• Work required: Report, in full, every line of the records below that contains the word "pixels".

• Data to use:
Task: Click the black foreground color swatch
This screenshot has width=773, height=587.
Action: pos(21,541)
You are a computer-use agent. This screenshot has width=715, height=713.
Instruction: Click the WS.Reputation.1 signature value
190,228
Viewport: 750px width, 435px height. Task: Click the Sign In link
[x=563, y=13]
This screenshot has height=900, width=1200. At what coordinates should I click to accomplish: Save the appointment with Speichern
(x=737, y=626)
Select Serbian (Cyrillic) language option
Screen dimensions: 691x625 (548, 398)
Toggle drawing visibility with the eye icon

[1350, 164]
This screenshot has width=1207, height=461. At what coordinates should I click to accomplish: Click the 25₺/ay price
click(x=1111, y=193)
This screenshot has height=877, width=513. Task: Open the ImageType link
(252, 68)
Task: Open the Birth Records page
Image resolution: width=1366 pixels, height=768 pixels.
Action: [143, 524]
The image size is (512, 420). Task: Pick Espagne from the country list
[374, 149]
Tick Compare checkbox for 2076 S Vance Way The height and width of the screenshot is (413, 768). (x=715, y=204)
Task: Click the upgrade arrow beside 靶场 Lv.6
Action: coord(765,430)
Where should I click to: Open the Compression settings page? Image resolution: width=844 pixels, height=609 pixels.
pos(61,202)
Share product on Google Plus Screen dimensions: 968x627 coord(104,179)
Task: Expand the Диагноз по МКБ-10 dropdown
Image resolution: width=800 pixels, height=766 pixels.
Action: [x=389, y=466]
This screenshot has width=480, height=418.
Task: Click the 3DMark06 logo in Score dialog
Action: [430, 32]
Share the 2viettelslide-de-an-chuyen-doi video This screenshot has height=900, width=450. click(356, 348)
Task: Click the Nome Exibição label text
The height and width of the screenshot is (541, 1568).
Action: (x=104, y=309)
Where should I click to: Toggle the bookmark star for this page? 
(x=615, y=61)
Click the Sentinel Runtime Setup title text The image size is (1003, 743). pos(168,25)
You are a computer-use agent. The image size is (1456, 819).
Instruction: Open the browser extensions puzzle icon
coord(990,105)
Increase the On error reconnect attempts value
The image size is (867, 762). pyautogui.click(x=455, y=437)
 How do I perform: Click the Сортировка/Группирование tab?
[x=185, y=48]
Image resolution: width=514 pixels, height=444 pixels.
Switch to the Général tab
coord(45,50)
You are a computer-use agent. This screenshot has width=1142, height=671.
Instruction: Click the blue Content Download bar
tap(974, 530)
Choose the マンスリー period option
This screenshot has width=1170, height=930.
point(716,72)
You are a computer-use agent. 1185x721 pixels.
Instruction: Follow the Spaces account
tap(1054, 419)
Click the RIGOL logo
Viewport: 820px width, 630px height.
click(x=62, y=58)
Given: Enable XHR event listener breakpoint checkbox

• Final result:
Image resolution: width=1366 pixels, height=768 pixels.
Where should I click to: Open the Compression settings page? Image resolution: width=844 pixels, height=609 pixels.
Image resolution: width=800 pixels, height=766 pixels.
Image resolution: width=514 pixels, height=444 pixels.
You are a computer-use agent. 1185x721 pixels.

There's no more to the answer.